B24 : Au plan politique, en tant que citoyen burkinabè, même si vous ne vivez pas sur le territoire burkinabè, quel est votre regard sur la vie politique dans votre pays ?

Emmanuel Bazié : J’ai un regard positif en ce sens qu’à observer la trajectoire de ce pays, l’on ne peut qu’être fier même s’il y a de gros défis encore à relever. On ne peut être fier parce que le Burkina Faso n’est certes pas doté de certaines largesses de la nature mais est doté d’hommes et de femmes travailleurs et intègres.

L’on retient qu’à travers l’histoire de ce pays, l’on a pu noter qu’à des moments difficiles de notre pays, les Burkinabè se sont mis ensemble pour changer la trajectoire de leur patrie. Quelques années après l’insurrection, c’était difficile il faut le reconnaître, mais lorsque l’on constate aujourd’hui tout ce qui est en train d’être réalisé, quand on voit les exigences du peuple par rapport aux dirigeants, quand on voit aujourd’hui la place prépondérante de la société civile, je peux dire que nous avons fait un pas remarquable.

Le chemin est encore long mais les ingrédients sont en train d’être mis en place pour laisser un pays relativement prospère aux générations à venir. Pour preuve, les deux dernières élections présidentielles au Faso comparées aux élections dans nos pays limitrophes, l’on peut critiquer un certain nombre de choses mais il faut saluer la maturité de nos hommes politiques.

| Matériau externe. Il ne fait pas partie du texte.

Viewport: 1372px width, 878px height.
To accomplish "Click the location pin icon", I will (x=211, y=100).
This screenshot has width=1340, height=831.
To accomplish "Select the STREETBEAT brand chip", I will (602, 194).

B24 : Estimez-vous que la diaspora burkinabè est suffisamment valorisée pour la mettre au service de son pays ?

Emmanuel Bazié : Je dirais non. Je sais qu’il y a un Ministère pour les Burkinabè de l’extérieur. Je pense qu’il faudrait travailler à concevoir un répertoire des compétences burkinabè à l’extérieur et commencer au niveau de chaque pays. Certes, il ne sera pas exhaustif mais essayé d’avoir un répertoire des Burkinabè qui peuvent principalement apporter quelque chose, surtout sur les aspects spécifiques que le pays n’a pas et voir comment est-ce qu’ils peuvent être mis à contribution pour le développement du pays. C’est très important de le faire au regard du très fort potentiel de sa diaspora.

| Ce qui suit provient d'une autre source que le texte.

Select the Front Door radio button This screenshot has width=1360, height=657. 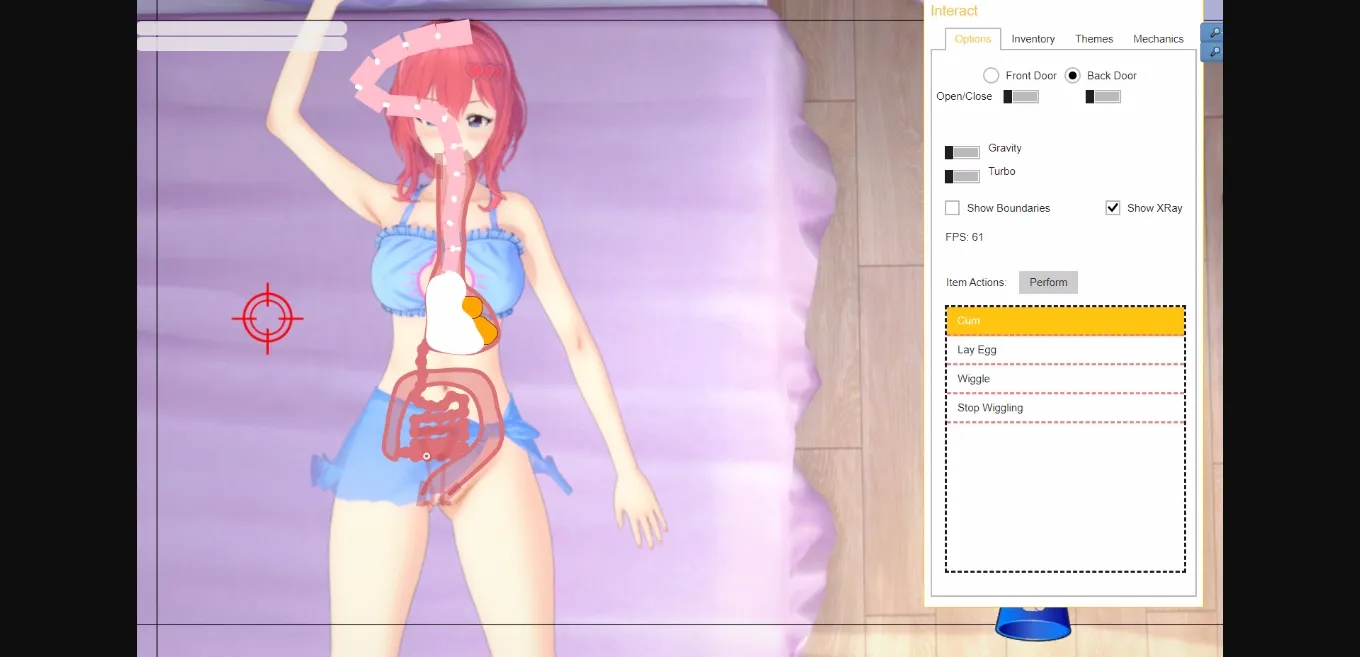pyautogui.click(x=991, y=75)
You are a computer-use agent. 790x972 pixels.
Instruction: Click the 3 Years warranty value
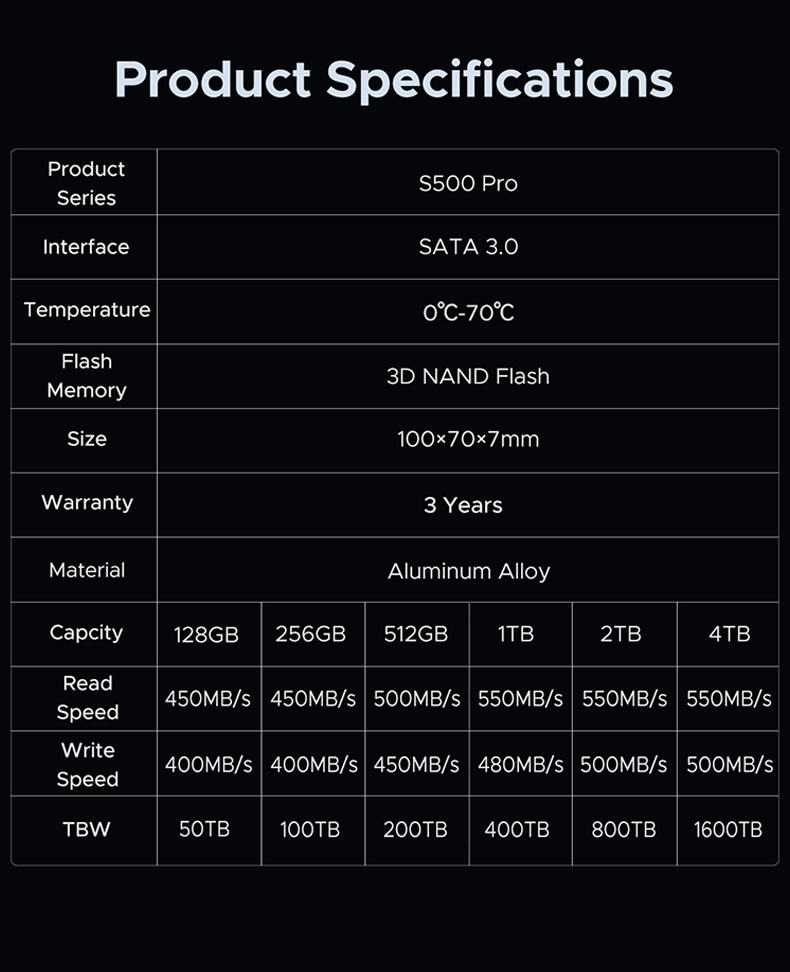463,505
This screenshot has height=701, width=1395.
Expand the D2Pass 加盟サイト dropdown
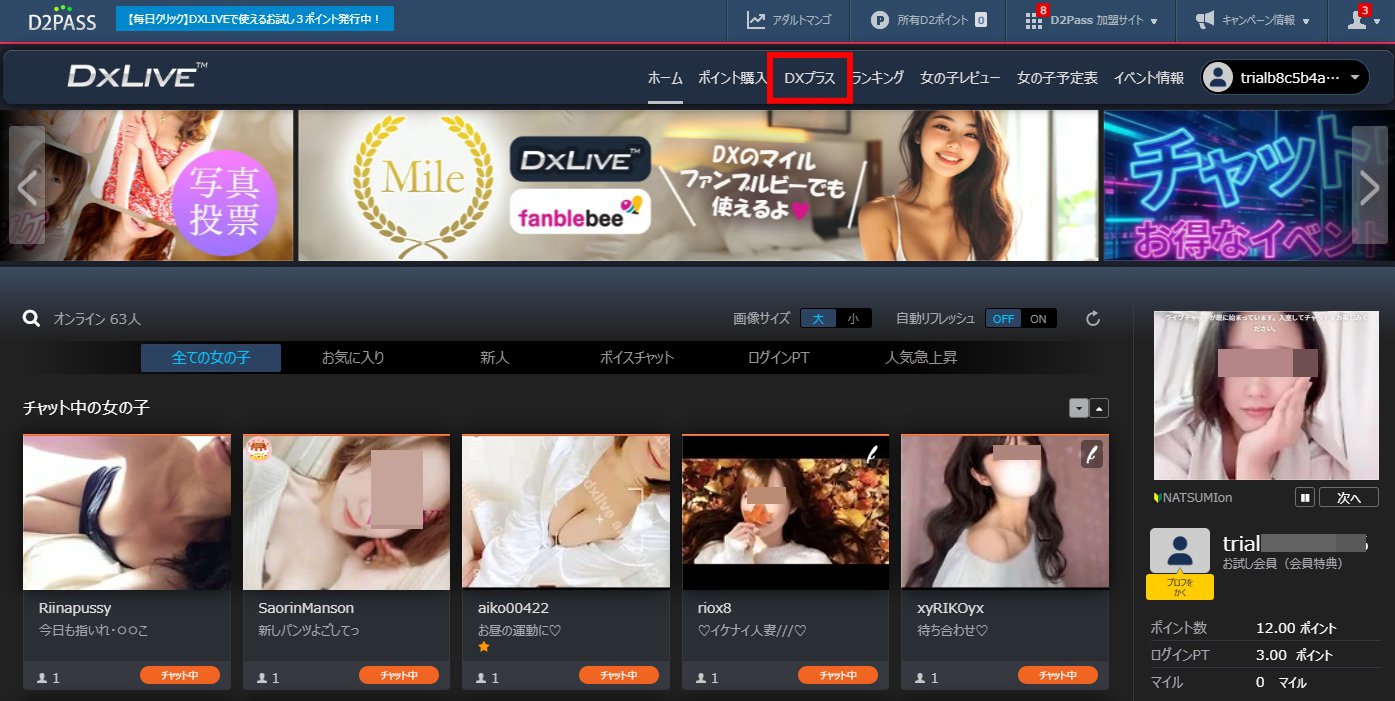1093,20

Le Burkina Faso a énormément de talents qui sont dehors. Il revient à l’Etat de mettre en place une politique intéressante pour les répertorier et les capter à son profit.

J’encourage, par ailleurs, nos gouvernants à continuer de travailler au développement du pays. Il faut créer le rêve burkinabè chez  ces talents burkinabè à l’étranger. Il faut créer des infrastructures et centres commerciaux et des espaces récréatifs dignes du Burkina Faso.

B24 : Votre mot de fin.

Emmanuel Bazié : Mon mot de fin s’adresse à la jeunesse en général. Je lui dirai qu’il est bien et légitime d’avoir des ambitions et de grandes ambitions. Un individu sans le rêve ne vit pas. Il faut rêver et il faut rêver grand. Mais cette même jeunesse doit également comprendre que parfois il faut commencer bas dans la construction de votre carrière.

Il peut arriver de commencer dans une position relativement confortable mais il faut se dire qu’une carrière, il faut la bâtir en commençant au bas de l’échelle avec une vision et fermer ses oreilles aux « Qu’en dirait-t-on ». Il faut donc se donner les moyens de tracer sa propre trajectoire.

Quand vous construisez votre carrière en partant du bas de l’échelle, quand vous êtes au sommet, à un poste de responsabilité, il y a des histoires qu’on ne peut plus vous raconter parce que vous auriez déjà vécu ces expériences. A un certain niveau de responsabilité, il faut avoir une histoire à raconter…

Malheureusement, les jeunes d’aujourd’hui veulent aller vite. Or l’on on ne peut aller vite pour aller vite. Il faut une bonne base, il faut se former sans relâche. J’ai moi-même continué de me former quand bien même je travaillais car la concurrence reste rude sur le marché de l’emploi et le monde change et bouge.